蜜蜂と遠雷蜜蜂と遠雷
著者:恩田 陸
幻冬舎(2016-09-23)
販売元:Amazon.co.jp

オススメ!
私はまだ、神に愛されているだろうか?
ピアノコンクールを舞台に、人間の才能と運命、そして音楽を描き切った青春群像小説。
著者渾身、文句なしの最高傑作!
3年ごとに開催される芳ヶ江国際ピアノコンクール。「ここを制した者は世界最高峰のS国際ピアノコンクールで優勝する」ジンクスがあり近年、覇者である新たな才能の出現は音楽界の事件となっていた。養蜂家の父とともに各地を転々とし自宅にピアノを持たない少年・風間塵15歳。かつて天才少女として国内外のジュニアコンクールを制覇しCDデビューもしながら13歳のときの母の突然の死去以来、長らくピアノが弾けなかった栄伝亜夜20歳。音大出身だが今は楽器店勤務のサラリーマンでコンクール年齢制限ギリギリの高島明石28歳。完璧な演奏技術と音楽性で優勝候補と目される名門ジュリアード音楽院のマサル・C・レヴィ=アナトール19歳。彼ら以外にも数多の天才たちが繰り広げる競争という名の自らとの闘い。第1次から3次予選そして本選を勝ち抜き優勝するのは誰なのか?

恩田さんの新刊。楽しみにしていました。
文章は2段になっているし、500ページ越えてるし、長いなーと思ったのですが、読んでみたらあっという間。気になって気になって読む手が止まらず、2日で読んでしまいました。それはそれでもったいなかったなー。

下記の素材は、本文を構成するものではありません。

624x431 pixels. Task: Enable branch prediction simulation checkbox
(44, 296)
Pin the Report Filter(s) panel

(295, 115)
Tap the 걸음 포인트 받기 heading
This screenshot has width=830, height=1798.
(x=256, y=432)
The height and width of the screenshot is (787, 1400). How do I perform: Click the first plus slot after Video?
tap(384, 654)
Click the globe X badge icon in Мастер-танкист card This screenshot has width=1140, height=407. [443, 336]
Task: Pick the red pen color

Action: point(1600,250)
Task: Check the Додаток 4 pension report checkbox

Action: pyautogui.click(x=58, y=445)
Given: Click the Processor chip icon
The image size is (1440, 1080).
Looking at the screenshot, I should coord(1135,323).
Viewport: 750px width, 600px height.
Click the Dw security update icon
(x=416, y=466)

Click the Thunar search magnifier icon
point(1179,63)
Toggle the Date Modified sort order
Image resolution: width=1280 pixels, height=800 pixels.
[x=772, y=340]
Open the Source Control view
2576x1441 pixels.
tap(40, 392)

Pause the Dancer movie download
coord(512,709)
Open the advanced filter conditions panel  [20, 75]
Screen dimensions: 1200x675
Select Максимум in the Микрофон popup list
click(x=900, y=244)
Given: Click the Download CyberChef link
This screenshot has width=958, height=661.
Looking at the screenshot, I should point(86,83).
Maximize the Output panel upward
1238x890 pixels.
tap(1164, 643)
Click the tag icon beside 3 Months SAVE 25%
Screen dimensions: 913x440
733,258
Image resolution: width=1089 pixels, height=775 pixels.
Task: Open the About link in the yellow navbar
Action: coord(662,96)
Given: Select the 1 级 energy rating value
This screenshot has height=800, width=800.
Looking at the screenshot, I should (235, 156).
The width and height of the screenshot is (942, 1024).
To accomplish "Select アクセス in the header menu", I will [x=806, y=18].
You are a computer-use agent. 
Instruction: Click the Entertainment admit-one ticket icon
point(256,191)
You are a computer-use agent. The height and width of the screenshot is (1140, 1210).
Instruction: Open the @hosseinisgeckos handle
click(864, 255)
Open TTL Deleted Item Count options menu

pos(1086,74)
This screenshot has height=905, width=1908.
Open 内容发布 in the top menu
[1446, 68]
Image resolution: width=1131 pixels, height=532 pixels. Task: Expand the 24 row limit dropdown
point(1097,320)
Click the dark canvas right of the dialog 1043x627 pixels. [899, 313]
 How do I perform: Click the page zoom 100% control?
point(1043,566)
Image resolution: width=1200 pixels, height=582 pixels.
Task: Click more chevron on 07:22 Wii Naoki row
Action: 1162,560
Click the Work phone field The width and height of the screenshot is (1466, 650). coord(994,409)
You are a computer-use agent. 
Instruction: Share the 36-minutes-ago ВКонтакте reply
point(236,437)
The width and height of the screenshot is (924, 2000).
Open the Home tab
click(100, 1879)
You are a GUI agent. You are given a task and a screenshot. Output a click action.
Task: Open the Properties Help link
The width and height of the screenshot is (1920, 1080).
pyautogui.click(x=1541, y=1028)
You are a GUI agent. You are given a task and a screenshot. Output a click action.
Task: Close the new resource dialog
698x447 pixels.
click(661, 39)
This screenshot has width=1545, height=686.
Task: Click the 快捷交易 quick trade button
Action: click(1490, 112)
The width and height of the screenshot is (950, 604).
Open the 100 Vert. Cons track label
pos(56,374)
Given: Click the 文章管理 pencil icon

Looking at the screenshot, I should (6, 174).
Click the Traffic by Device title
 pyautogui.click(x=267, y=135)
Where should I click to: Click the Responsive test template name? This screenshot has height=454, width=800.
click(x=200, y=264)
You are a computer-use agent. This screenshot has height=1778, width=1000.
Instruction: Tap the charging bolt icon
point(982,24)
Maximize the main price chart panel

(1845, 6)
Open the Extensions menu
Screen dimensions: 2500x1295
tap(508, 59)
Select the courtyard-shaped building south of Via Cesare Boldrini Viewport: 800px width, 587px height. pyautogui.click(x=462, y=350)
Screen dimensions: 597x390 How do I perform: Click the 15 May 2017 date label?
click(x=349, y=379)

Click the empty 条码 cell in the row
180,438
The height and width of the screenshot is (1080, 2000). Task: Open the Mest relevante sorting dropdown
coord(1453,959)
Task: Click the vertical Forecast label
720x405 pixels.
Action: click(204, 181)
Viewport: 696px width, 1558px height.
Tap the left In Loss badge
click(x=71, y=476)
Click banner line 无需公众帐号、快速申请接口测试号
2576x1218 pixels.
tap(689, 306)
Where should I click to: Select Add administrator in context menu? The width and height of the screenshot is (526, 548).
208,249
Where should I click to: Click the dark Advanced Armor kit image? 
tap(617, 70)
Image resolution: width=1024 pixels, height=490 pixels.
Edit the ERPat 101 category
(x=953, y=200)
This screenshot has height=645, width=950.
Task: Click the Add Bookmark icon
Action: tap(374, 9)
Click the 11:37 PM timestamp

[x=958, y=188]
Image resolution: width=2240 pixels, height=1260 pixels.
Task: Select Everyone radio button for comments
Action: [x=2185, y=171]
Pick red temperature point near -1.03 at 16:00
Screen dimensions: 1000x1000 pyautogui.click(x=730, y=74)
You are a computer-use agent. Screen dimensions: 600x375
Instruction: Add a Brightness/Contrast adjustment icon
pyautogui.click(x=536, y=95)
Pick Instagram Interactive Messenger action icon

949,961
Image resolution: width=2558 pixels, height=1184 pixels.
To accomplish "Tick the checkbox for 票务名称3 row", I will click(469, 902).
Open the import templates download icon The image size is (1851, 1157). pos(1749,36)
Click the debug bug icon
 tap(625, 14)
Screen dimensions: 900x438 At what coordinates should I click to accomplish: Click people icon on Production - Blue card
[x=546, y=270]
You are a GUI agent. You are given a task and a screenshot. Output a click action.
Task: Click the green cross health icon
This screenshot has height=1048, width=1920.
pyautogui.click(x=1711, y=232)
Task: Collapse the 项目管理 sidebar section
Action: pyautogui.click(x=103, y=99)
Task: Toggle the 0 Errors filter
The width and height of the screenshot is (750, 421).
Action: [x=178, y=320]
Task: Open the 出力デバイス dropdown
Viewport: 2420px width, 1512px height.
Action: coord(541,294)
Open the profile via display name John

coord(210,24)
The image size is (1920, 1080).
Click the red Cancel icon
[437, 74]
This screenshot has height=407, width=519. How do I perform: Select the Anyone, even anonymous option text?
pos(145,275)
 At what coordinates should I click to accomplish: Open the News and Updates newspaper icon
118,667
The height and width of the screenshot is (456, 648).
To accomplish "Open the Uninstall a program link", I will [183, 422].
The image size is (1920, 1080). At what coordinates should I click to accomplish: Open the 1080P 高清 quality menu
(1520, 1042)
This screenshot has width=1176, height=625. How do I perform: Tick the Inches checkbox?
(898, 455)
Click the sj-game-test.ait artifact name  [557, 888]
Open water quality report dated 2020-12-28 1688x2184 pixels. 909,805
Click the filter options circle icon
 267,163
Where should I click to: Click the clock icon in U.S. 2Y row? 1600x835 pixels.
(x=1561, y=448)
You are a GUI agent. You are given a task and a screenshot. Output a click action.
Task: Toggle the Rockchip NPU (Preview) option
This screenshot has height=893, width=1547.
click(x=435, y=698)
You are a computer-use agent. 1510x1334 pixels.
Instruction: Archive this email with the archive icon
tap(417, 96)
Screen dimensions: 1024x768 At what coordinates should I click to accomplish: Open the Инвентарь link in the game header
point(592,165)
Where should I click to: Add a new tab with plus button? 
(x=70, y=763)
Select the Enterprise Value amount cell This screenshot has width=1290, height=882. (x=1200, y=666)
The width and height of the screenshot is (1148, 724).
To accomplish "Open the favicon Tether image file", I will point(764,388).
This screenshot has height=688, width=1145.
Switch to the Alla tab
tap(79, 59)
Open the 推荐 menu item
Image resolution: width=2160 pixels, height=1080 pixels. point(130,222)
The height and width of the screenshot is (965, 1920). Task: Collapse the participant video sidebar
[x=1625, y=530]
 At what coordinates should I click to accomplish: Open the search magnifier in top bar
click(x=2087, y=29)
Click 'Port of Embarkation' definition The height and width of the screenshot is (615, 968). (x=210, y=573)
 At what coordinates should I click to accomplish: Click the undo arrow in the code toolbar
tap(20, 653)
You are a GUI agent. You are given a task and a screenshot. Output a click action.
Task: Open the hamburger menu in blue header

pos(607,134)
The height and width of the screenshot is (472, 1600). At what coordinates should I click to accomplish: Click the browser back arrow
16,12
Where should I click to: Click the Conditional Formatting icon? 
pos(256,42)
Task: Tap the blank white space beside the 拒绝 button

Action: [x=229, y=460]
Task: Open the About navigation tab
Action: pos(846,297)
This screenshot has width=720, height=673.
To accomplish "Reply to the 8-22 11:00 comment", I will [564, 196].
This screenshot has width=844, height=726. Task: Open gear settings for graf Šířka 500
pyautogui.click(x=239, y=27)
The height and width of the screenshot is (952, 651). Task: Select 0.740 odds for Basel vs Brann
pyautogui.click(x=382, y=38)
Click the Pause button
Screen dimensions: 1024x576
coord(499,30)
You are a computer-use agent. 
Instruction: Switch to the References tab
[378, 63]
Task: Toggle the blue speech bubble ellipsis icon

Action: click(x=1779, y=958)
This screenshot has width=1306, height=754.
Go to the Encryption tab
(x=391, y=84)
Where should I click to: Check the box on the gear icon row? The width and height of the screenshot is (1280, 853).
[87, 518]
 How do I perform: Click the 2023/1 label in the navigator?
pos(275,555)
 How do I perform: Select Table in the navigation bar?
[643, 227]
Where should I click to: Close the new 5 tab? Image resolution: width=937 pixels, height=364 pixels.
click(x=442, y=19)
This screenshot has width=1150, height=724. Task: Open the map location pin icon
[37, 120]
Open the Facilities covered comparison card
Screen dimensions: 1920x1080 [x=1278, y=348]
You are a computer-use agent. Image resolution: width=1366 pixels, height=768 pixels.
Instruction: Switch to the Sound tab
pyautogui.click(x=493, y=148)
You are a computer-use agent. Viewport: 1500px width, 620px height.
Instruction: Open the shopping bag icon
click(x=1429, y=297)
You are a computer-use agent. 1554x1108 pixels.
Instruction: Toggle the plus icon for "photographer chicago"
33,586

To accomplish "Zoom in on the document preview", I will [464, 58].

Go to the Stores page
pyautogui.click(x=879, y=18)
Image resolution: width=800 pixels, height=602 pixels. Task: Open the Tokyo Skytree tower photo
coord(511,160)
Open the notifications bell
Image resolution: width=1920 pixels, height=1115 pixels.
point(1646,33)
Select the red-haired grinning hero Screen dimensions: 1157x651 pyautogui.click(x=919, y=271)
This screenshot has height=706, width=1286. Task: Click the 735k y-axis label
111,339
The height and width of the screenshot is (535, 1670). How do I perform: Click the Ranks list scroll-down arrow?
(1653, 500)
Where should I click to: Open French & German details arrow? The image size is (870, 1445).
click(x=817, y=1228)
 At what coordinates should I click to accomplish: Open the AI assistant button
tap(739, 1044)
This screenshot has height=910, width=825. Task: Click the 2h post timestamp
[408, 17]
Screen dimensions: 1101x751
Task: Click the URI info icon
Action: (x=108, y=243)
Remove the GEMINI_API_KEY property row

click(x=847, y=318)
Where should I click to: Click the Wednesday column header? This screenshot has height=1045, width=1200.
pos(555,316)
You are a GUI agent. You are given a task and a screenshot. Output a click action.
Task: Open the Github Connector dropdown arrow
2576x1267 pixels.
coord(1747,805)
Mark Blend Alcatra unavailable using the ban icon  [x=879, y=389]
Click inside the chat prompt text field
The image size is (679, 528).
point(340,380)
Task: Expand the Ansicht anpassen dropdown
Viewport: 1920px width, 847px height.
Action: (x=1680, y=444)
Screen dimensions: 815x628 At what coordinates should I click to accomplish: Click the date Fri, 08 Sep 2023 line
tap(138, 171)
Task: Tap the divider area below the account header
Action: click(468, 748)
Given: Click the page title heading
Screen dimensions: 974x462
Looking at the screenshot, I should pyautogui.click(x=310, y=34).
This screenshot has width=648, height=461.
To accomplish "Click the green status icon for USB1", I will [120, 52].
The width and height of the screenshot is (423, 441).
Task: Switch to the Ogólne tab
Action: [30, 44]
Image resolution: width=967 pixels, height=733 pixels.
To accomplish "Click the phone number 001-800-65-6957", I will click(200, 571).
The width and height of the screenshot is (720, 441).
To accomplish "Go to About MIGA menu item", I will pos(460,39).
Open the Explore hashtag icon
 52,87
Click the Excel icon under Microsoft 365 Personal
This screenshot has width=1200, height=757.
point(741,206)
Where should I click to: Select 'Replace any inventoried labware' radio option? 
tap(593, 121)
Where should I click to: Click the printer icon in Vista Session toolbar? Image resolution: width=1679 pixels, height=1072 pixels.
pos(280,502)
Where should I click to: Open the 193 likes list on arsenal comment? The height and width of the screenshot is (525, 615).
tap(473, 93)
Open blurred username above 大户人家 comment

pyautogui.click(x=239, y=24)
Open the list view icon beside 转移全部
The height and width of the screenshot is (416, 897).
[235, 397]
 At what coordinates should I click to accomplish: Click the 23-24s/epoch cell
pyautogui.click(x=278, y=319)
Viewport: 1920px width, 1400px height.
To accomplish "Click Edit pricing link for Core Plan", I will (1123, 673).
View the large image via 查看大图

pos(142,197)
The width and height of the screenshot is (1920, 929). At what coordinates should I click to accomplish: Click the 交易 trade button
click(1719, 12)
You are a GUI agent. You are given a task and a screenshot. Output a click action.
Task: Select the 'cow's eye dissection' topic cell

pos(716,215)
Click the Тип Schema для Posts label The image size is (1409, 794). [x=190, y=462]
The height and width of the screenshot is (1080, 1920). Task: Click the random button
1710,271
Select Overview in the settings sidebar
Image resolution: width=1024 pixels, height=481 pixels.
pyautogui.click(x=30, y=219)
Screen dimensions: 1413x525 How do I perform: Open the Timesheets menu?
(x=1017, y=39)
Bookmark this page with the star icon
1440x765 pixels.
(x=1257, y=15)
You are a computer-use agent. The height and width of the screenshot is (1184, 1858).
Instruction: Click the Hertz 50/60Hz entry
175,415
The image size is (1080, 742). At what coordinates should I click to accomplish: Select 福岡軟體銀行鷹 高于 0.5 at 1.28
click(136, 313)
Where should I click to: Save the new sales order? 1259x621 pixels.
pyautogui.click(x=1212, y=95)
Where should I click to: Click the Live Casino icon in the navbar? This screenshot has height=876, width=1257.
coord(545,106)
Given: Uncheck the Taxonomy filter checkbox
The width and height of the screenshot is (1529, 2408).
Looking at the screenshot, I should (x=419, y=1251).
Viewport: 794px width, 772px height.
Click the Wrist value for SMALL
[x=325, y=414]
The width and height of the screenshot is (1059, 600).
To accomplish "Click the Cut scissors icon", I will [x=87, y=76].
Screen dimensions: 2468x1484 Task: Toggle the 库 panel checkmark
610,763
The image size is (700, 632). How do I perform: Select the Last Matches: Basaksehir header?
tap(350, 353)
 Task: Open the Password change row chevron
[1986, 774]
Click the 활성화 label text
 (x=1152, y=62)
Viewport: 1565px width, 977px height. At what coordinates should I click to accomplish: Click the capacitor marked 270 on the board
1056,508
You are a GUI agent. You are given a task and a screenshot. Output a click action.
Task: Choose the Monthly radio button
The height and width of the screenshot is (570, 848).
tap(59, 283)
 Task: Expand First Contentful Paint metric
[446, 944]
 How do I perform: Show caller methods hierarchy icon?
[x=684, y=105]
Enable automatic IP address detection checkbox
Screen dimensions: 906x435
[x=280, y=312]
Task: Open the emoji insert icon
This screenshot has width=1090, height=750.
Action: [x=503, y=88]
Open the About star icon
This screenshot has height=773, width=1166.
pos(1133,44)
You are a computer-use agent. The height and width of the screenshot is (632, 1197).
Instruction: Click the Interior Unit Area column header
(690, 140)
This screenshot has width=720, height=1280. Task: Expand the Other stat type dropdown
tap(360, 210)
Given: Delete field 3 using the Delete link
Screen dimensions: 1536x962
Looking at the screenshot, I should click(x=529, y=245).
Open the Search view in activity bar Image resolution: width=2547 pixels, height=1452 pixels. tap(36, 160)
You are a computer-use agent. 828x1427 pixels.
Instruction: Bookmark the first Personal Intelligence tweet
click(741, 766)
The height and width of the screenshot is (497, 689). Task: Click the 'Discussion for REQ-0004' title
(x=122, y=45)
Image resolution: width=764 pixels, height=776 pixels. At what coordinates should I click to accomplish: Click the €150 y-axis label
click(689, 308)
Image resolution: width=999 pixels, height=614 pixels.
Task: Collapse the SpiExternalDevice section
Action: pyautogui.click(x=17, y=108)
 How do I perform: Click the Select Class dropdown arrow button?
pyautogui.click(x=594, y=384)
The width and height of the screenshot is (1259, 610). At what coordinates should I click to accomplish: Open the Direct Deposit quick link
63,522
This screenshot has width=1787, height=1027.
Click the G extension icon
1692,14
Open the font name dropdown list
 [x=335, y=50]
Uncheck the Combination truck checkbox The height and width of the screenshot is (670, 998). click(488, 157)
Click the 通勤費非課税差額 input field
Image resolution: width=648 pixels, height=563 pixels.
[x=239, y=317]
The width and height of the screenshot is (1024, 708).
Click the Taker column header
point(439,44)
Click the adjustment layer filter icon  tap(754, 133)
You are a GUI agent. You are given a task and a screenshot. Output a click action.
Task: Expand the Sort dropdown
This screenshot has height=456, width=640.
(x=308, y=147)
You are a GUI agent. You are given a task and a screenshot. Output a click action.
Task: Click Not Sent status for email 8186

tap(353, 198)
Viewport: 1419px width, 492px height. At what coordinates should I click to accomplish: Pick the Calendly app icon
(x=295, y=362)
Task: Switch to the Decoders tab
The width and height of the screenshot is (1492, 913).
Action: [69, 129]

今回の舞台は国際ピアノコンクール。コンクールに出場するコンテスタントたちの物語。
それぞれの境遇の中ピアノを始めて、生きてきて、その証のようなものがこの舞台上で爆発させているような、そんな雰囲気を感じました。それぞれの視点で書かれているのも良かったです。中でも突出していたのはやはり風間塵ですよねー。
この間、朝井リョウさんがツイッターでこの作品の書評を書いたと宣伝されていまして。その中で「チョコレートコスモス」が好きな人はきっと好きな作品だと思いますとおっしゃっていたのが印象的で、そして読み終えてまさに!と思いました。
風間なんて特にそんな感じでしたねー。亜夜も少しそんな感じ。
自分を天才と思っていないけど、生き方が、行動が本当に天才。
それでも天才でもきっとこれから生きていく中で、様々な苦悩や挫折を経験もするんだろうなとも思ったりして。それでも先生の遺志を継いで音楽を解き放つために続けていくんだろうな。
塵に亜夜にマサル。そして奏。この4人でいる時の雰囲気が凄く好きでした。3人は同じコンクールで競っているのに、競っているという感じがまるでないのが良いですね。本書の中でも書かれていましたが、ライバルではなく友人という関係性の方が合っているんだろうなと思います。3人とも若いですからねぇ。これからどうなっていくのか今後も読みたいと思いました。特に2人の恋愛模様はどうかな。若干三枝子とナサニエルのようになるような気がしなくもないけど^m^
そして明石の存在も良かったです。こういう人好きです。亜夜とのシーンが大好きでした。逢えてよかった。そしてまさかの展開。こちらも涙しました。努力は人を裏切らないですね。
恩田さんの文章はやっぱりいいですね。恩田さんの作品、大好きだったな。そしてやっぱり大好きだなと改めて感じました。
ピアノの音は聴こえないはずなのに、聴いているようでした。そして終盤に近付くとその演奏に何だか涙が出てきて。幸せな気持ちになりました。
最後のピアノコンクールの審査結果の名前の羅列にすら感動しました。
長い長いコンクールの余韻にまだ浸っているような気分です。